POLA JABAR – Seorang siswi MTs Negeri di Kecamatan Cikembar, Kabupaten Sukabumi, berinisial A (14) ditemukan meninggal dunia dalam kondisi gantung diri di rumahnya pada Selasa malam, 28 Oktober 2025.
Kasus ini diduga terkait perundungan atau bullying yang dialami korban.
Kasatreskrim Polres Sukabumi, Iptu Hartono, membenarkan bahwa penyelidikan tengah dilakukan setelah pihak kepolisian menerima laporan dari keluarga korban.
“Kami baru menerima laporan dari keluarganya, langsung kami melakukan penyelidikan dugaan bullying,” ujarnya.
Korban pertama kali ditemukan oleh neneknya sekitar pukul 23.15 WIB, dengan leher terikat kain di kusen pintu kamarnya.
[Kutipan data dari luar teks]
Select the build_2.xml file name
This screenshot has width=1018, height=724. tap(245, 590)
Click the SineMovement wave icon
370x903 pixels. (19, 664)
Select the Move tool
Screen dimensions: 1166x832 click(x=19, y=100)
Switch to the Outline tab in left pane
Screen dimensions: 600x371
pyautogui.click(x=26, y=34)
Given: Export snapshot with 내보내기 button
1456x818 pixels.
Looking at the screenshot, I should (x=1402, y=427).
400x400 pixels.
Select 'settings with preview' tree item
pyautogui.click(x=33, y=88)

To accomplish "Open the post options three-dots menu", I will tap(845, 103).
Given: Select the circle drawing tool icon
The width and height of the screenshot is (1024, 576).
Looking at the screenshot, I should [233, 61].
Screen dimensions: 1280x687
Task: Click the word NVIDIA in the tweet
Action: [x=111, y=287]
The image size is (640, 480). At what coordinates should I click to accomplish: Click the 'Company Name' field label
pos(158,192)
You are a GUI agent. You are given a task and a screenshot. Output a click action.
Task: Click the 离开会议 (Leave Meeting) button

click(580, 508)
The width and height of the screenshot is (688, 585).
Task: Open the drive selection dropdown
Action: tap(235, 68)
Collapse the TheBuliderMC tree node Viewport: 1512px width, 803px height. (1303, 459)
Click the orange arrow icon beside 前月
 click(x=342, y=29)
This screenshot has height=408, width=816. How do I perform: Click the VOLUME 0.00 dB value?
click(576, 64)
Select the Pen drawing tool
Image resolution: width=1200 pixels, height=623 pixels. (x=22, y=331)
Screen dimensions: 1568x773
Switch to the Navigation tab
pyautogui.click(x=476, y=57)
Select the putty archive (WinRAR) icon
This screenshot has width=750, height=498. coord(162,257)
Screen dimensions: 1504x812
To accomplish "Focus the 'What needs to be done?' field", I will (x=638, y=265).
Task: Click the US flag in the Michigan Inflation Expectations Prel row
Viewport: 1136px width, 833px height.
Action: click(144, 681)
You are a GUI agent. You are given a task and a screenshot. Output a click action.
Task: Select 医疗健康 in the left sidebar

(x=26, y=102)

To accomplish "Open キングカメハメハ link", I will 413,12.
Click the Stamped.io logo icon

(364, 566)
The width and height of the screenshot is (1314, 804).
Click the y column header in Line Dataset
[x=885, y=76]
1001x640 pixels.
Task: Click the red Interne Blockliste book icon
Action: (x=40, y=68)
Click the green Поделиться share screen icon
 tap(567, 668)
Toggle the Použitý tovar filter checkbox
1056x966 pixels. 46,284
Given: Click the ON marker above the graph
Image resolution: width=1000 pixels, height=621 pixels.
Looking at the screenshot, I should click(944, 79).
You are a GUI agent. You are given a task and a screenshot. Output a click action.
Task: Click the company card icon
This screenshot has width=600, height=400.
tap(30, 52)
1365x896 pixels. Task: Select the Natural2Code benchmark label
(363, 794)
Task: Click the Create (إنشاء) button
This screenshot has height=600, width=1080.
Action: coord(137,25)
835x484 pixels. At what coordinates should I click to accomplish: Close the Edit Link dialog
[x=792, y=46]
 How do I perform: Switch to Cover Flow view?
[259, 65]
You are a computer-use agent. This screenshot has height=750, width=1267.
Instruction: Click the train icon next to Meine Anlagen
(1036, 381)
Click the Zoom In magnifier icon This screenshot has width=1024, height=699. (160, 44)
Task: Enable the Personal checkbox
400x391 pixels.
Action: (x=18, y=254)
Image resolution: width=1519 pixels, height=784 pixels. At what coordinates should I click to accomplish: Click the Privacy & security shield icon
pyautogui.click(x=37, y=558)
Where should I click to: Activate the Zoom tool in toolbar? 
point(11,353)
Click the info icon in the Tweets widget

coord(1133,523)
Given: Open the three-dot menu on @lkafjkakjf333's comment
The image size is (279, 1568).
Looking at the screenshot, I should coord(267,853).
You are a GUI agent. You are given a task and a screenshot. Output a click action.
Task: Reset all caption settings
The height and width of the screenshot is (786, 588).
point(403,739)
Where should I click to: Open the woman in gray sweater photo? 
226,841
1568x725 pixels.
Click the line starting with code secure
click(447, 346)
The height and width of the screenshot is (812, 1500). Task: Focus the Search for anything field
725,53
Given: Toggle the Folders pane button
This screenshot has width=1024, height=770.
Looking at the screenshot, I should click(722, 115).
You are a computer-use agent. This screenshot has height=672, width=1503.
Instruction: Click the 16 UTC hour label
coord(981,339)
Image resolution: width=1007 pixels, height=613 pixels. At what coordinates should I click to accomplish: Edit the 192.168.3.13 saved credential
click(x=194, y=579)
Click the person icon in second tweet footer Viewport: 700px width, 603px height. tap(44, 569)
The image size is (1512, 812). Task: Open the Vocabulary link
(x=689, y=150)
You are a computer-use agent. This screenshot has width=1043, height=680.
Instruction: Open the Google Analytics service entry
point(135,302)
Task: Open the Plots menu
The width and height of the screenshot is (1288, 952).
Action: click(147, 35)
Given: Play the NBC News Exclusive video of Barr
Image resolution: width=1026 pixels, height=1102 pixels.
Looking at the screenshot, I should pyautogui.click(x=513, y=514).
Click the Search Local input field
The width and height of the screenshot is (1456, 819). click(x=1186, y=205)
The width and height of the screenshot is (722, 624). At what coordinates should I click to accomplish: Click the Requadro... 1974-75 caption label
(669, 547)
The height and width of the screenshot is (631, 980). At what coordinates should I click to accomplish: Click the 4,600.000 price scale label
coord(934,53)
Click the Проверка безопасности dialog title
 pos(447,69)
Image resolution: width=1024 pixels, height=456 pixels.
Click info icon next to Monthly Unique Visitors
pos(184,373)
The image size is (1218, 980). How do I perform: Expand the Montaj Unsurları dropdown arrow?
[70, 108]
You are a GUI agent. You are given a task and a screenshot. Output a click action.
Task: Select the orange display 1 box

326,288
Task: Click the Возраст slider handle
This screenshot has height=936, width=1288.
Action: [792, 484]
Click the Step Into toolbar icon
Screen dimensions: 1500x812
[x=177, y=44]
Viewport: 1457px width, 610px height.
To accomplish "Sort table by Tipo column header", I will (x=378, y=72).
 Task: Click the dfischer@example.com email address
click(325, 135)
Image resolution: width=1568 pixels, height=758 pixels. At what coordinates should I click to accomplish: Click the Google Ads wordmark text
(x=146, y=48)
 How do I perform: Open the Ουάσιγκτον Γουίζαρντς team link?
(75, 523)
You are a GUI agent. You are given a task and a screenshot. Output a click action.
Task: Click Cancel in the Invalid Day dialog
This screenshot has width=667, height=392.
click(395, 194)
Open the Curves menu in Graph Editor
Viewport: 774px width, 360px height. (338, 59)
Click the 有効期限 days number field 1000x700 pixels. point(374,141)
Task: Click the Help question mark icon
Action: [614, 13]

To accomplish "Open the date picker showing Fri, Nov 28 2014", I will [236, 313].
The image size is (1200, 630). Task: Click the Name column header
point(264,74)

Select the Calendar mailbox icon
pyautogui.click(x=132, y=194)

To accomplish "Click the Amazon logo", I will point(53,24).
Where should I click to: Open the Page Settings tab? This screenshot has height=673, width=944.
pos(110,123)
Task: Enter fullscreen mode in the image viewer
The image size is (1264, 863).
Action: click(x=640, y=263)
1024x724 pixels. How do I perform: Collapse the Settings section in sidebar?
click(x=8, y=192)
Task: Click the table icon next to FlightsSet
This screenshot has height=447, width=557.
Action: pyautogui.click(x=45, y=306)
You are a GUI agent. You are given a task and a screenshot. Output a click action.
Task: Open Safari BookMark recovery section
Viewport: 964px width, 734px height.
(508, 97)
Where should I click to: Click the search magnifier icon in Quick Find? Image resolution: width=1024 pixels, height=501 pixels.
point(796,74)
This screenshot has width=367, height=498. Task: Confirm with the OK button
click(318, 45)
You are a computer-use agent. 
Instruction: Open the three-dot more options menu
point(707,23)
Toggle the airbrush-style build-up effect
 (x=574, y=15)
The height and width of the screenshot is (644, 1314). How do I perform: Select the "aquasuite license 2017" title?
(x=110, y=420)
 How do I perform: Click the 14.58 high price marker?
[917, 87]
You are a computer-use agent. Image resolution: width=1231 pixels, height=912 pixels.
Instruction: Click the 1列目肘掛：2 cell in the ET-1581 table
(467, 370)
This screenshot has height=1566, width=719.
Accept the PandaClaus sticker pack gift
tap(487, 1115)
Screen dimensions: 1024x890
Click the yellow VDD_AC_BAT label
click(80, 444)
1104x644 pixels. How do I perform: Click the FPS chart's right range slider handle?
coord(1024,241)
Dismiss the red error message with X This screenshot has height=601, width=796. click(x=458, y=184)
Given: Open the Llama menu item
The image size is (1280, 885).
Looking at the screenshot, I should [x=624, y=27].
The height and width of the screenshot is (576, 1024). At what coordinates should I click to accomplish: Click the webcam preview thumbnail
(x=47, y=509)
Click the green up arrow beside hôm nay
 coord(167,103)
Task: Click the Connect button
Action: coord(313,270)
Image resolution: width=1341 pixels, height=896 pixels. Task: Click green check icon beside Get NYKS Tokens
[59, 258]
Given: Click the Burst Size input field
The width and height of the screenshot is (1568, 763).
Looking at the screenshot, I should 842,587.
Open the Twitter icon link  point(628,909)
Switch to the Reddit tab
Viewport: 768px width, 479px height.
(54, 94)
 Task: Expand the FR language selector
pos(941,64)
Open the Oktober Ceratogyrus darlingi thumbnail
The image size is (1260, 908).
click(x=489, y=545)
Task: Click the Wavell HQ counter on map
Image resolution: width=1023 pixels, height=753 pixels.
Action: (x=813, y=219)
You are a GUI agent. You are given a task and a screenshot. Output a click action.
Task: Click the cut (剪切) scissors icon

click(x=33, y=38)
Saat kejadian, hanya ada ibu dan nenek korban di rumah.
Beredar luas surat tulisan tangan yang diduga dibuat oleh korban. Polisi memastikan keaslian surat tersebut, yang berisi permintaan maaf kepada orang tua, keluarga, dan guru.
Dalam surat itu, korban juga mengungkapkan sakit hati akibat sikap dan ucapan teman-temannya serta keinginannya untuk pindah sekolah yang terhalang kondisi finansial keluarga.
Kepala Sekolah MTsN 3 Kabupaten Sukabumi, Wawan Setiawan, menyampaikan rasa duka cita mendalam atas meninggalnya siswi tersebut. Menurut Wawan, A dikenal sebagai siswi aktif, mengikuti kegiatan Pramuka, dan menjadi petugas pengibar bendera pada hari Senin sebelum kejadian.
Pada hari Selasa, korban sempat mengikuti upacara Sumpah Pemuda, namun meminta izin pulang lebih awal karena sakit perut.